Oral Presentation Australian Diabetes Society and the Australian Diabetes Educators Association Annual Scientific Meeting 2016

Effect of Empagliflozin on Cardiovascular Death in Subgroups by Age: Results from EMPA-REG OUTCOME (#60)

David Fitchett 1 , Martin Ridderstråle 2 , Elvira Toural 3 , Sanja Giljanovic Kîs 4 , Hans J Woerle 5 , Michaela Mattheus 5 , Bernard Zinman 6 , Silvio E Inzucchi 7 , Michael d'Emden 8
  1. St Michael's Hospital, Division of Cardiology, University of Toronto, Toronto, Canada
  2. Steno Diabetes Center, Gentofte, Denmark
  3. Centro de Salud Lavapies, Tribulete, Madrid, Spain
  4. Eli Lilly (Suisse) S.A., Representative Office, Zagreb, Croatia
  5. Boehringer Ingelheim Pharma GmbH & Co. KG, Ingelheim, Germany
  6. Lunenfeld-Tanenbaum Research Institute, Mount Sinai Hospital, Division of Endocrinology, University of Toronto, Toronto, Canada
  7. Section of Endocrinology, Yale University School of Medicine, New Haven, CT, USA
  8. Royal Brisbane Hospital, Herston, QLD, Australia

Introduction: In the EMPA-REG OUTCOME trial, empagliflozin (EMPA) given in addition to standard of care significantly reduced 3-point major adverse cardiovascular (CV) events (composite of CV death, non-fatal myocardial infarction, or non-fatal stroke), CV death and all-cause mortality vs placebo (PBO) in patients with type 2 diabetes (T2DM) and high CV risk.

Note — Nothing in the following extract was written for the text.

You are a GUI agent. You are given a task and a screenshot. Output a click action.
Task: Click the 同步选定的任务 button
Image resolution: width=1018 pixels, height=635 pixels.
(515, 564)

Objective: Here we investigate the effect of age on the reduction in CV death with EMPA.

Methods: Patients in EMPA-REG OUTCOME were randomized to receive EMPA 10 mg, EMPA 25 mg or PBO. CV death was analyzed in the pooled EMPA group vs PBO in subgroups by baseline age (<65, 65 to <75, ≥75 years).

Results: A total of 7020 patients were treated. Median observation time was 3.1 years. Mean (SD) age at baseline was 63.2 (8.8) years in the PBO group and 63.1 (8.6) years in the EMPA group. The benefit of EMPA vs PBO on CV death was consistent across age categories (Figure). Across age subgroups, reported adverse events were consistent with the known safety profile of EMPA.

Conclusion: EMPA, in addition to standard of care, reduced the risk of CV death in patients with T2DM and high CV risk irrespective of age.